My objective—and this may sound weird—is not to see as many species as possible. Instead, I’m in it for the experience, for the novelty. I’m going for quality, not quantity. So rest easy, Colorado listers: I pose no threat to you.

Or maybe I do. White-winged Juncos, Yellow-shafted Flickers, and Myrtle Warblers count for me. So do Indian Peafowl, Mandarin Ducks, and Front Range Chukars. And if the Rufous-collared Sparrow comes back to Clear Creek County, I’m definitely counting it. There’s more: All the great birds around Cheyenne, Laramie County, Wyoming, count for my Colorado list. If I see a bird in a mist net, that’s fine by me; if I identify a bird after the fact by sound spectrogram, I’m counting it; and—oh, yes—dead birds count.

O tempora! O mores!

Hang on a second.

Yes, I’m breaking all the rules. Are you sure, though, that you’re as compliant as you think you are? As Ken Hollinga, Michael Retter, the late Craig Roberts, and others have pointed out to me, the “rules” aren’t necessarily what we think they are.

**DATA EXTRACT**.

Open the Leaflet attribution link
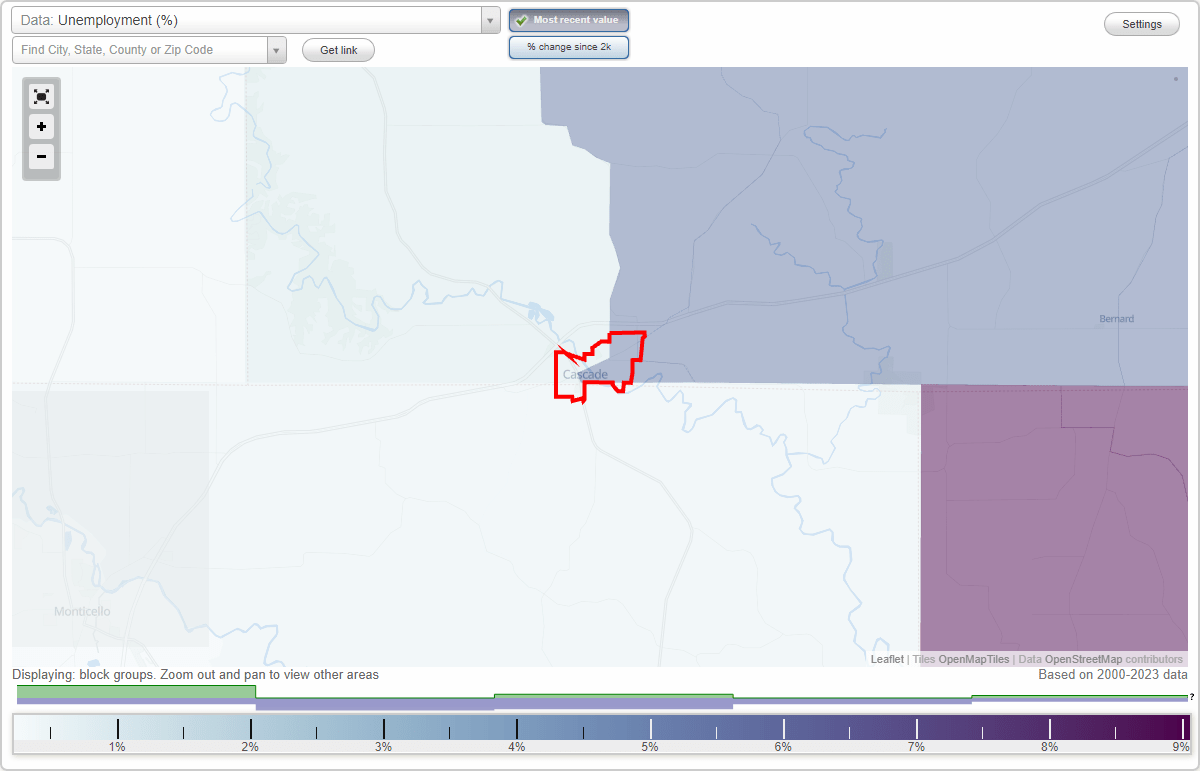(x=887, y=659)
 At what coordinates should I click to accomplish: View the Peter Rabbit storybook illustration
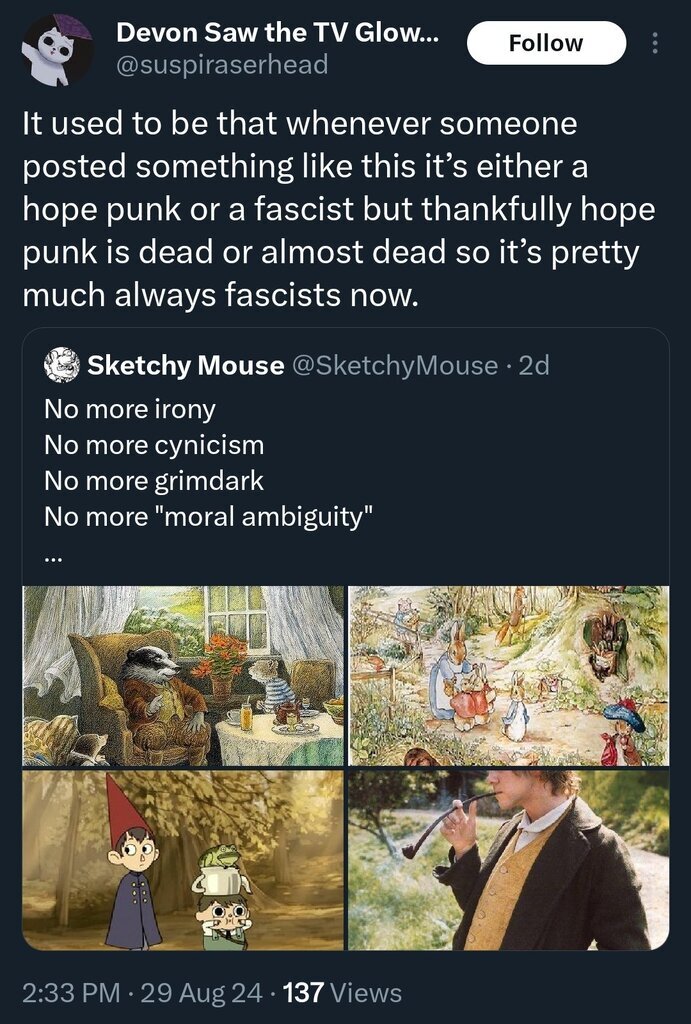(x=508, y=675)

**GIVEN REQUEST 1**. Update the birding excerpt starting with "My objective—and this" and going on through "on a second.", putting "Nebraska" wherever "Colorado" appears.
**GIVEN REQUEST 2**. According to the birding excerpt, to which county might the Rufous-collared Sparrow come back?

**EXERCISE RESULT 1**.
My objective—and this may sound weird—is not to see as many species as possible. Instead, I’m in it for the experience, for the novelty. I’m going for quality, not quantity. So rest easy, Nebraska listers: I pose no threat to you.

Or maybe I do. White-winged Juncos, Yellow-shafted Flickers, and Myrtle Warblers count for me. So do Indian Peafowl, Mandarin Ducks, and Front Range Chukars. And if the Rufous-collared Sparrow comes back to Clear Creek County, I’m definitely counting it. There’s more: All the great birds around Cheyenne, Laramie County, Wyoming, count for my Nebraska list. If I see a bird in a mist net, that’s fine by me; if I identify a bird after the fact by sound spectrogram, I’m counting it; and—oh, yes—dead birds count.

O tempora! O mores!

Hang on a second.

**EXERCISE RESULT 2**. Clear Creek County